---------- Study material ----------

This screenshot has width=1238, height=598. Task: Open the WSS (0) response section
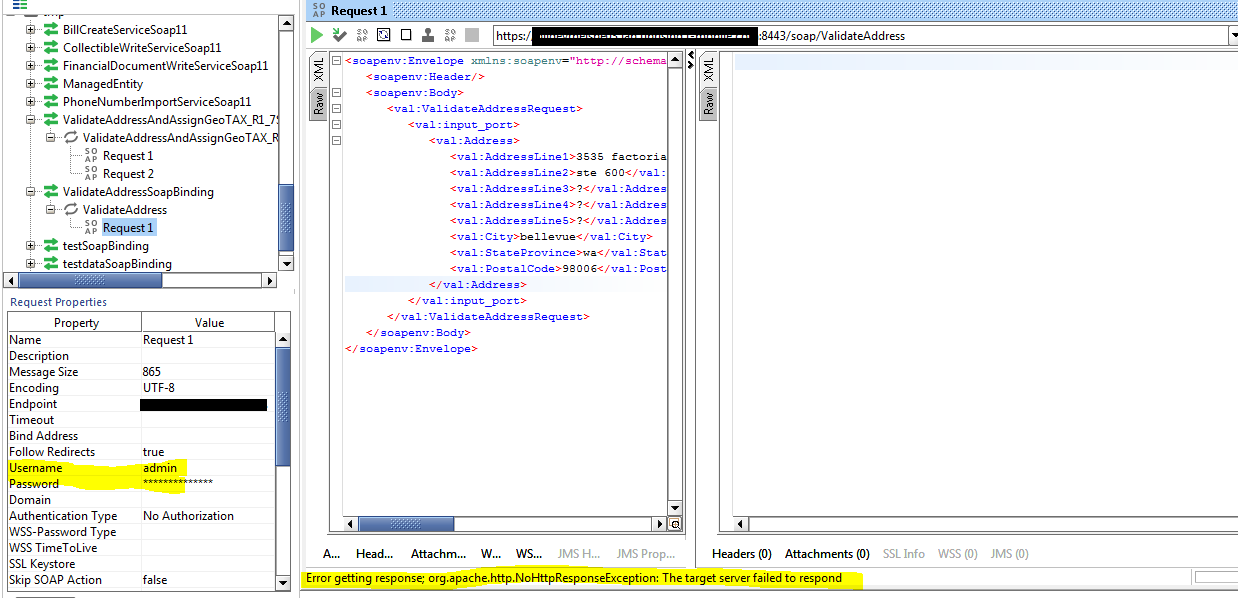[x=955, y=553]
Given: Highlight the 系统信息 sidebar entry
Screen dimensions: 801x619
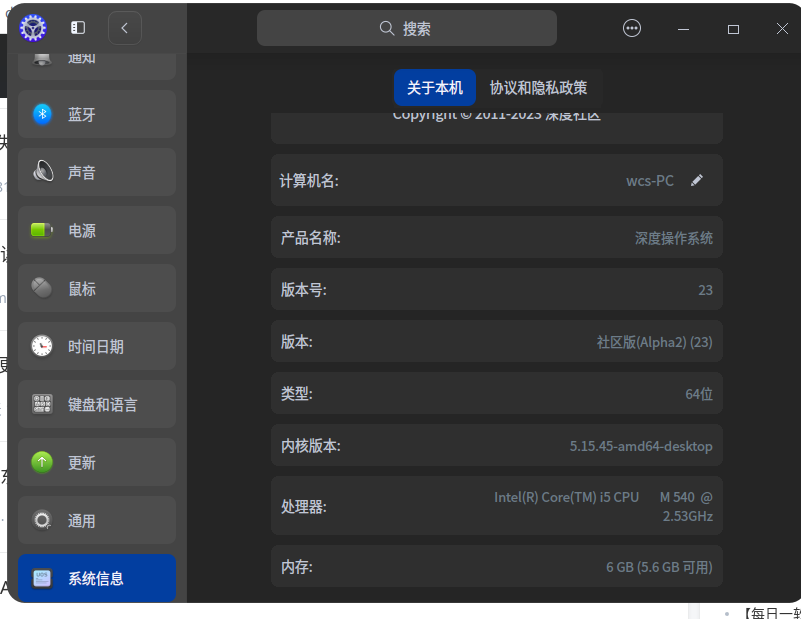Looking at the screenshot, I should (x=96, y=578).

----------

» What needs to be done
Omit the pictures and reproduce the remaining material above exactly.

» Solution for this exercise
This screenshot has width=1238, height=598. Task: Open the WSS (0) response section
[x=955, y=553]
Given: Highlight the 系统信息 sidebar entry
Screen dimensions: 801x619
Looking at the screenshot, I should (x=96, y=578).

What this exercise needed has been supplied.